Olivia raises her eyebrows. ‘She got the ick?’ She seems a bit more engaged now.
‘I think so. By the Easter holiday she’d stopped talking about him so much. When I asked her she told me that she realised he wasn’t quite the guy she thought he was. And that she’d spent too much time wrapped up in him, that she really needed to get her head down and focus on her studies. She’d got a low 2.1 in an essay she’d handed in and that had been her wake-up call.’
‘Jeez,’ Olivia says, rolling her eyes. ‘She sounds like a massive geek.’ And then she catches herself. ‘Sorry.’
I smile. ‘I told her exactly the same thing. But that was Alice, all over. Anyway, she wanted to make sure that she did the decent thing by him, told him in person.’ That was Alice all over too.
‘How did he take it?’ Olivia asks.
‘It didn’t go that well,’ I say. ‘He was pretty horrible about it all, said he wouldn’t let her humiliate him. That she would pay for it.’ I remember that because I remember wondering what he could possibly do. How do you make someone ‘pay’ for a break-up?
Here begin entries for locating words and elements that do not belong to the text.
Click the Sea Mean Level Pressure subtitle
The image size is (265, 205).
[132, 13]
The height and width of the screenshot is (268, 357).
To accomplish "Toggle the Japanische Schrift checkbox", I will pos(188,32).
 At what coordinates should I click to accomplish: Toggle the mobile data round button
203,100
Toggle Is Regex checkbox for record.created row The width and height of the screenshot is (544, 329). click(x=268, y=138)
‘She didn’t tell me what he did, to get her back,’ I tell Olivia. ‘She didn’t tell me or Mum or Dad. She was too ashamed.’
‘But you found out?’
‘Later,’ I say. ‘I found out later. He’d taken this video of her.’
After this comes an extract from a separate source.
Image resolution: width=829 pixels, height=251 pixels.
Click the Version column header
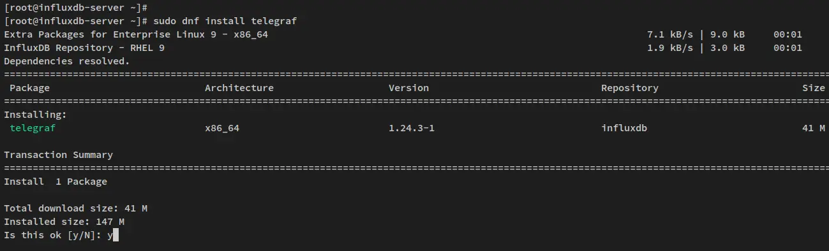coord(408,88)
A video of Alice had been uploaded to the university’s intranet. It was a video she had let him take, after the fancy Reeling Society ball. It was taken down from the server the second the university found out about it. But by then the news had spread, the damage was done. Other versions of it had been saved on computers around campus. It was posted to Facebook. It was taken down. It was posted again.
‘So, like … revenge porn?’ Olivia asks.
I nod. ‘That’s what we’d call it now. But then it was this, you know, more innocent time. Now you’re warned to be careful, aren’t you? Everyone knows that if you let someone take photos or a video of you it could end up on the internet.’
‘I guess,’ Olivia says. ‘But people forget. In the moment. Or you know, if you really like someone and they ask you. So I suppose everyone at uni saw it, right?’
‘Yes,’ I say. ‘But the worst part is we didn’t know at the time, she didn’t tell us. She was too ashamed. I think maybe she thought it would spoil our image of her. She’d always been so perfect, though of course that wasn’t why we loved her.’
The fact that she didn’t even tell me. That’s the part that still hurts so much.
‘Sometimes,’ I say, ‘I think it’s too difficult to tell the people closest to you. The ones you love. Does that sound familiar?’
Olivia nods.
‘So. I want you to know: you can tell me. Yeah? Because here’s the thing. It’s always better to get it out in the open – even if it seems shameful, even if you feel like people won’t understand. I wish Alice had been able to talk to me about it. I think she might have got some perspective she couldn’t see herself.’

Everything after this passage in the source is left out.